Un évêque, par circulaire confidentielle à son clergé savoisien, t'engageait
à réunir la somme de 100.000 francs, qu'il jugeait nécessaire à l'action
électorale, et à répandre dans tout le département le journal la Croix.
Ce prélat si militant, si ardent à se jeter dans la mêlée électorale, était
un de ceux qui avaient adhéré aux institutions républicaines, par lettre
personnelle adressée à M. Jules Ferry. A la
séance de clôture du Congrès catholique de Toulouse M. de Mun, revenu de ses
velléités boulangistes, engageait ses auditeurs à suivre les instructions du
Saint-Siège et à accepter le Gouvernement établi. Enfin, à Albi, le programme
socialiste était exposée par les trois grands orateurs de l'Extrême-Gauche,
MM. Millerand, Jaurès et Pelletan, qui mettaient dans leurs discours, l'un
son sens politique si avisé, l'autre son prestigieux talent, le troisième sa
puissance intellectuelle et sa vigoureuse logique[1]. Non
seulement les manifestations et professions de foi continuèrent, elles
s'accentuèrent et se multiplièrent après la rentrée des Chambres. MM. Depeyre
et Calla, à l'assemblée des royalistes de Toulouse, désavouèrent les
constitutionnels comme M. de Mun et les ralliés comme M. Piou, ce qui
n'empêcha pas Léon XIII de renouveler ses déclarations sur le respect dû au
Gouvernement de fait. C'est
encore à Toulouse que se firent entendre M. Dupuy, à la dix-neuvième fête des
Sociétés de gymnastique, le 21 Mai et M. Constans, dans une grande réunion au
Capitole, le 3 Juin. Au fond, le programme de M. Dupuy et celui de M.
Constans était le même. On put reprocher à M. Dupuy d'avoir fait des
allusions trop directes à M. Constans lui-même, dans son propre pays, de
l'avoir égratigné d'une main un peu lourde. La harangue de M. Constans fut au
contraire un petit chef-d'œuvre d'habileté. M. Léon Say exposa, dans un des
banquets mensuels du Journal des Débats, les revendications des plus
modérés d'entre les républicains et M. Goblet, à Bordeaux, celles des plus
modérés d'entre les socialistes. Son programme n'était autre que celui des
radicaux avancés, de ceux qui repoussent l'appellation de radicaux de gouvernement. A
l'approche des élections, les manifestations oratoires redoublèrent et chacun
prit position avec plus ou moins de netteté. Dans son discours d'Albi, M.

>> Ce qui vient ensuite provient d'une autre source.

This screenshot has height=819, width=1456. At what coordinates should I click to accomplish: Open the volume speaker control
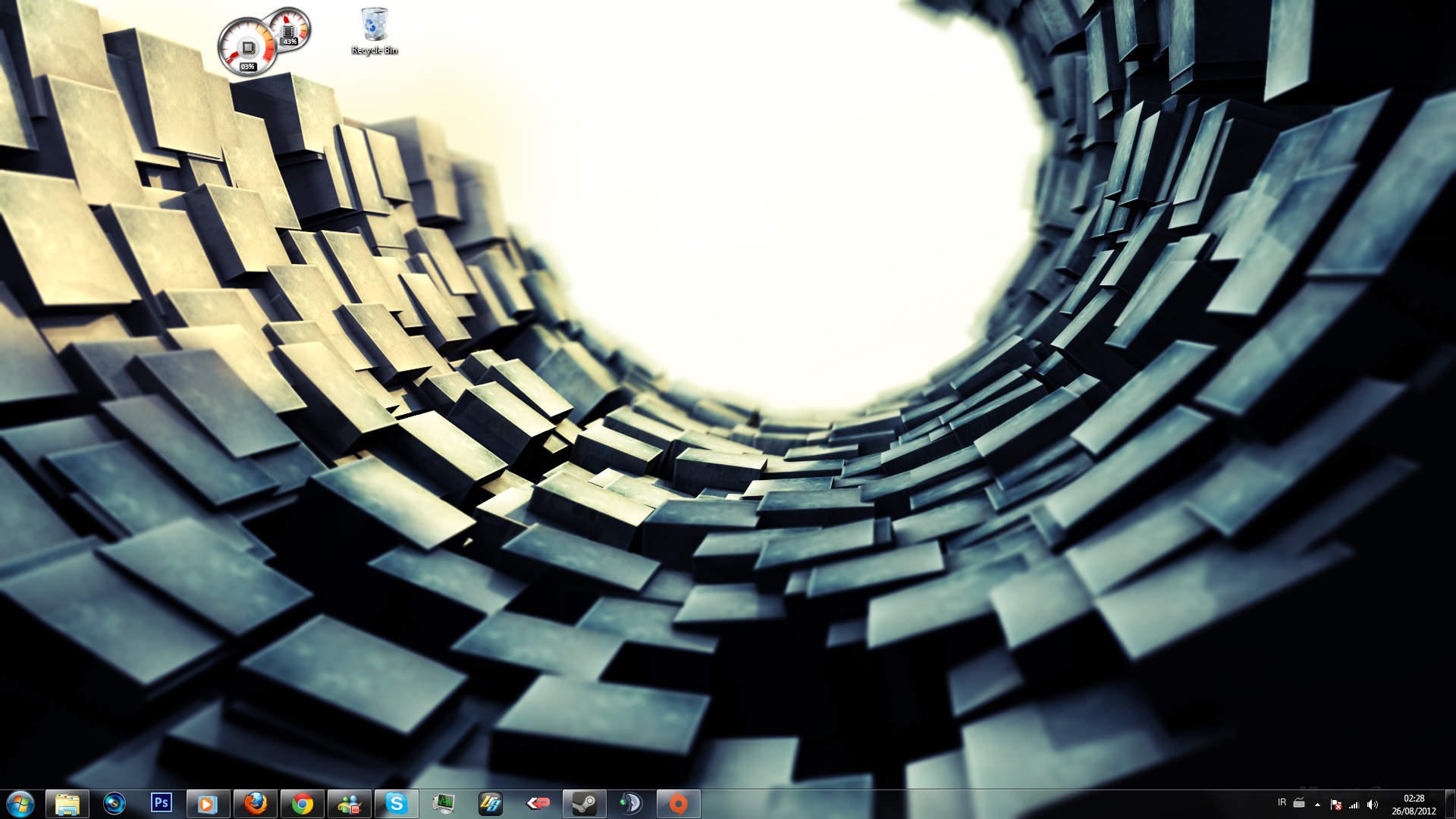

Dupuy, constatant que les ralliés considéraient la République comme un
Gouvernement digne d'estime et de respect, consentait à leur en entrebâiller
la porte. La Gauche, dite libérale, semblait devoir recruter parmi eux et
parmi les républicains les moins avancés ses principaux adhérents. Ce groupe
nouveau, que présidait M. Félix Roussel, ne voulait, disait-il, « ni
ressusciter le Centre-Gauche qui est mort, ni soigner l'opportunisme qui
agonise, » mais seulement résister au radicalisme socialiste et au socialisme
chrétien. Son programme, exposé par M. Félix Roussel, était exclusivement un
programme d'affaires et il aurait passé un peu inaperçu, si M. Jonnart,
député du Pas-de-Calais, ne lui avait donné un grand retentissement, en
prononçant le plus remarquable discours qui se soit produit pendant la
période électorale. Tout en se défendant d'être socialiste, M. Jonnart
approuve hautement la loi de 1884 sur les Syndicats professionnels, ce
nouveau chapitre à l'histoire de la Révolution, écrit dans le même esprit que
les précédents, qui ne dépare pas l'œuvre, qui la continue. Il reconnaît que
la propriété est organisée, chez nous, en vue de satisfaire les besoins,
économiques plutôt que les besoins sociaux et il rappelle aux législateurs
que le propriétaire du sol et des capitaux a une fonction sociale à remplir,
que nos Codes ne répondent plus aux exigences de la vie sociale, qu'ils
attendent leur complément indispensable : le Code protecteur du travail. Il
veut que l'ouvrier, victime d'un accident, bénéficie d'une procédure
exceptionnellement rapide. Il demande que l'on fasse pénétrer dans nos lois,
avec plus de justice, plus de fraternité, et il rappelle que l'État a le
devoir d'aller au-devant, de toutes les initiatives, de les encourager et de
les provoquer. C'est, avec plus d'ampleur et sous une forme plus oratoire, le
programme que M. Casimir-Périer avait développé à Troyes, avec la réserve que
lui imposaient ses fonctions de président de la Chambre c'est le programme
des républicains qui ne renient aucune des conquêtes libérales et qui, sans
aller jusqu'au collectivisme, s'avanceront aussi loin qu'il sera nécessaire,
dans la voie du progrès démocratique et social. M.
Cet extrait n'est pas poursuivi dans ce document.